Formula or character. The right-hand side of the model formula supplied as either a formula object or a character string. The response variable (presence) is always added automatically on the left-hand side, so only the right-hand side needs to be provided. Both of the following are accepted and equivalent:

  • ~ s(Var1) + s(Var2) + Var3

  • "~ s(Var1) + s(Var2) + Var3"

Standard mgcv formula syntax applies. Smooth terms are specified with s() for univariate smooths, te() for tensor product smooths of two or more variables, and ti() for tensor product interaction terms. Parametric terms can be included alongside smooth terms using +. The basis type and dimension can be controlled via arguments to s(), e.g. s(Var1, k = 5, bs = "tp"). All predictor names referenced in the formula must be present as columns in both the presence and pseudoabsence data.

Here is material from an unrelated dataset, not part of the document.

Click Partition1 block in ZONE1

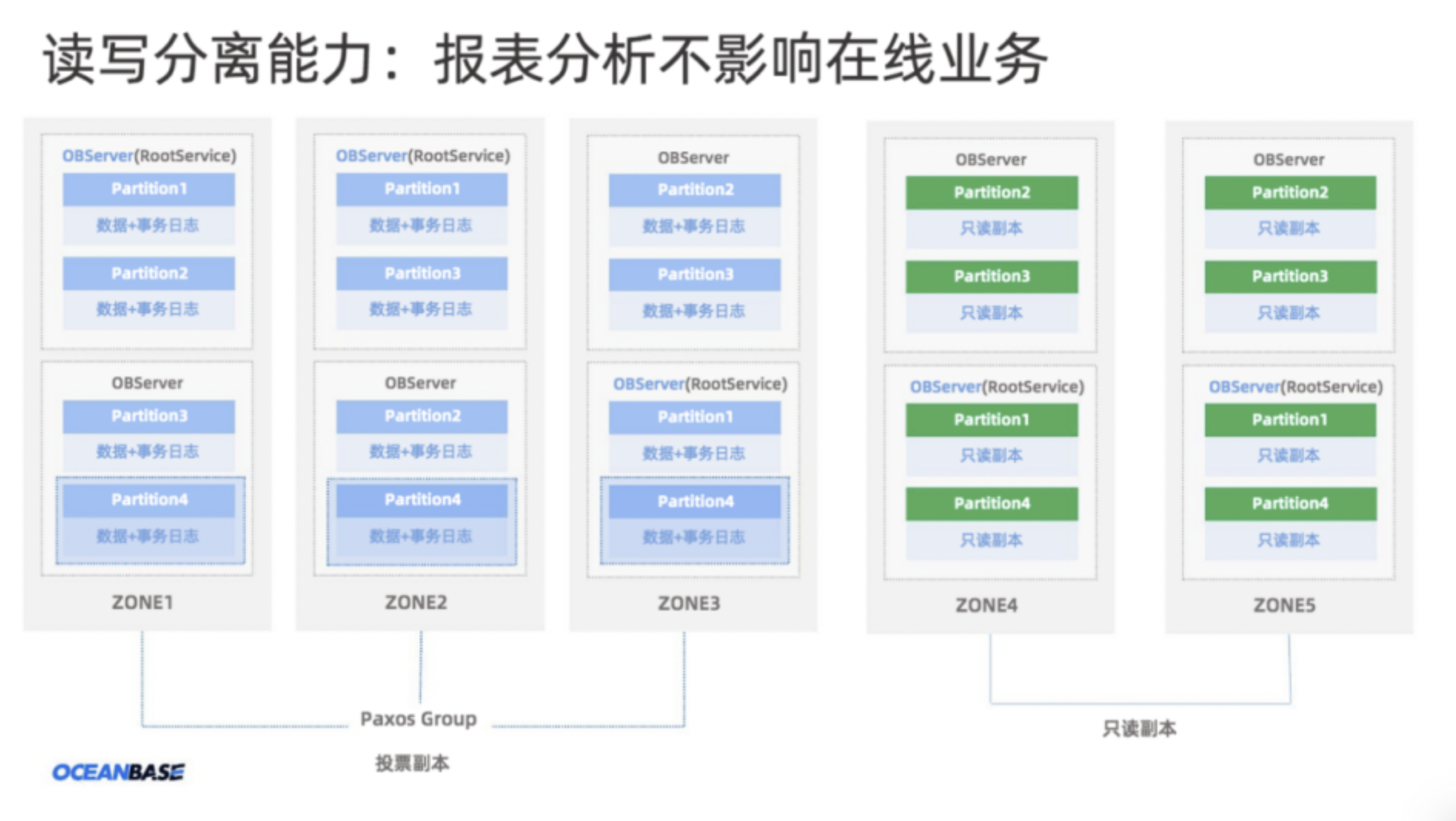click(x=149, y=189)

Character. The link function for the binomial GAM. One of "logit" (default), "probit", "cloglog", or "cauchit". See binomial for details on each link function.

gam_params

Named list. Additional arguments passed to gam, such as method for the smoothing parameter estimation method (e.g. "REML") or select for additional shrinkage. Default is list(method = "REML").

threshold_method

Character or numeric. Method used to convert continuous predicted probabilities to binary suitability. Accepted values:

  • "prevalence": Sets threshold equal to the prevalence (proportion of presences) in the training data for that fold.

  • "tss": Selects the threshold that maximizes the True Skill Statistic (sensitivity + specificity - 1) on the training data. Default.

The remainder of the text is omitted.